*Required work*:
A – From the news excerpt about Tulsi Gabbard's nomination, can you return the part that opens with the words containing "FILE - Republican" and closes with "Photo/Evan Vucci, File)", copied word for word?
B – Using the news excerpt about Tulsi Gabbard's nomination, can you answer these?
(i) At which arena was the Raleigh campaign rally in the photo caption held?
(ii) What post has Trump chosen Gabbard to fill?
(iii) What does Trump's statement say Gabbard is now?

*Text to read*:
FILE - Republican presidential nominee former President Donald Trump greets Sen. Marco Rubio, R-Fla., during a campaign rally at J.S. Dorton Arena, Nov. 4, 2024, in Raleigh, N.C. (AP Photo/Evan Vucci, File)

President-elect Donald Trump has chosen Tulsi Gabbard, a former Democratic member of Congress and presidential candidate, to serve as director of national intelligence, continuing to stock his Cabinet with loyal personalities complimentary to his own, rather than long-term professionals in their requisite fields.

“As a former Candidate for the Democrat Presidential Nomination, she has broad support in both Parties – She is now a proud Republican!” Trump said in a statement. “I know Tulsi will bring the fearless spirit that has defined her illustrious career to our Intelligence Community, championing our Constitutional Rights, and securing Peace through Strength. Tulsi will make us all proud!”

*Available data*:
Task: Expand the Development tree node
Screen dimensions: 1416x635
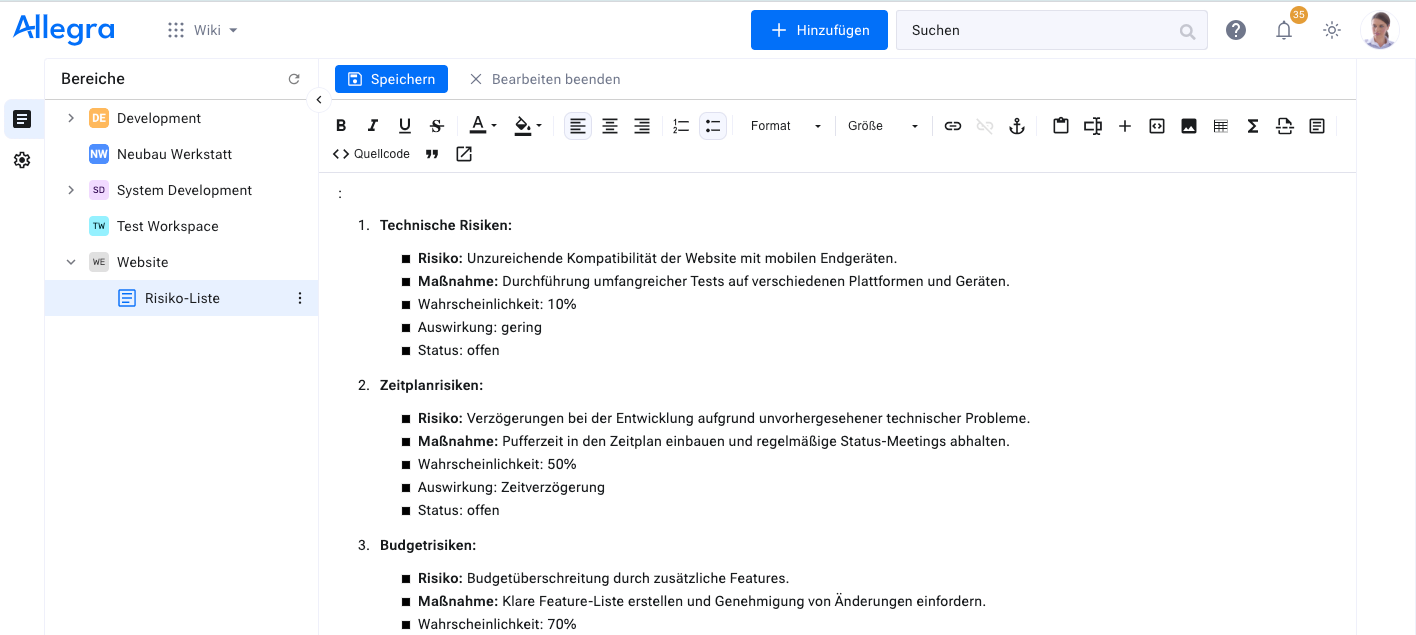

*Responses by task*:
A –
FILE - Republican presidential nominee former President Donald Trump greets Sen. Marco Rubio, R-Fla., during a campaign rally at J.S. Dorton Arena, Nov. 4, 2024, in Raleigh, N.C. (AP Photo/Evan Vucci, File)

B –
(i) J.S. Dorton Arena
(ii) Director of national intelligence
(iii) A proud Republican